Possible options for GPGPUSim Projects

Credit: Hodjat Asghari-Esfeden came up with the project ideas.

Effect of warp schedulers on the collector units occupancy Default Fermi-like configuration in GPGPU-Sim supports two different types of warp schedulers:

GTO: Greedy Then Oldest

LRR: Loose Round Robin

The default configuration has 16 collector units per each SM. However, there might be a different number of active collector units when we use different warp schedulers. The goal of this project is to profile number of active collector units while using different warp schedulers.

Changing the Thread Block Scheduler: Currently, there is a round-robin policy for assigning thread blocks to the SMs. We want to change the thread block scheduler in a way that it assigns thread blocks to the same SM as much as possible, then move on to the next SM. Report the performance impact as well as the number of available SMs in both cases.

IDLEness in computational cores: In this project, we are trying to figure out the utilization of computational cores during the execution of different applications. In the current architecture of Nvidia GPUs, there is a dedicated number of computational cores for different back-end pipelines (for example, Fermi has 2 SP functional units, 1 SFU, and 1 Mem). We are looking to see how utilized are these computational cores during kernel execution.

Find the importance of different stages of the pipeline on the overall performance: Currently, GPGPU-Sim models the GPU pipeline in 6 stages: fetch, decode, issue, operand collection, and write-back. We’re going to look at these different stages, and see the instruction execution breakdown, i.e., in what fraction of total execution time, instruction is being fetched, decoded, issued, and so on.
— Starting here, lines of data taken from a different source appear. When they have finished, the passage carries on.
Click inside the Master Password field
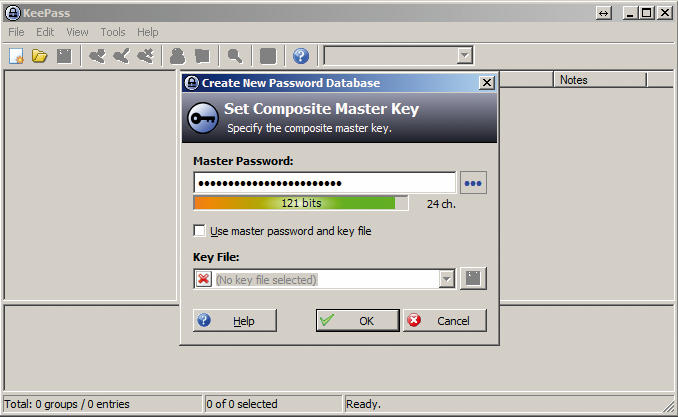678x417 pixels. (x=324, y=183)
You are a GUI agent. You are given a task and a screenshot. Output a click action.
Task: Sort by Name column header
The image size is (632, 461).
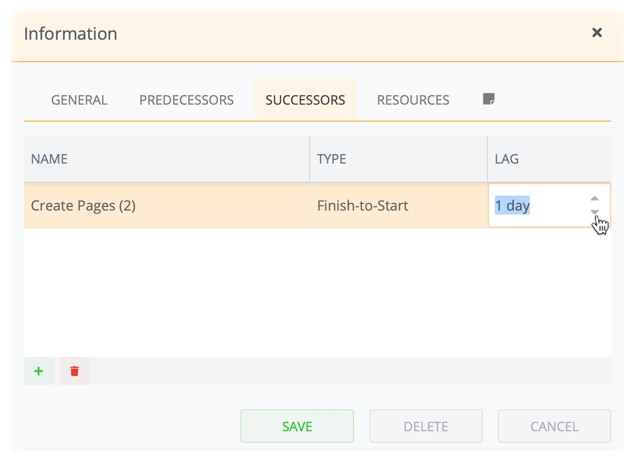point(166,159)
The goal of this project is to figure out the importance of different stages during instruction execution.

Impact of Instruction Buffer size on the overall performance: Current version of GPGPU-Sim (version 3.2.x) implements the instruction buffer as a structure which reserves 2 entries per each warp, e.g., for Fermi configuration, since we may have up to 48 inflight warps, instruction buffer is like a table which has 48 rows (1 row per warp), and each row has two entries (one entry per each instruction). Instructions are loaded from the instruction cache once a row becomes empty. The goal of this project is to check the impact of the size of instruction buffer (number of instructions per each warp) on the performance. You are asked to widen the instruction buffer in a way that it allocates more slots (more than two instructions, say four instructions) to each warp. Report the performance impact.

Your report should detail your idea, present your design (if any) and details of implementation, summarize your results, and present conclusions. The project will be graded based on a one-to-one demo to the instructor, as well as the proposal and report. The project will be due middle of the final week when the grading interviews will start. If you need to be graded earlier (for example due to travel plans), I can work with your schedule.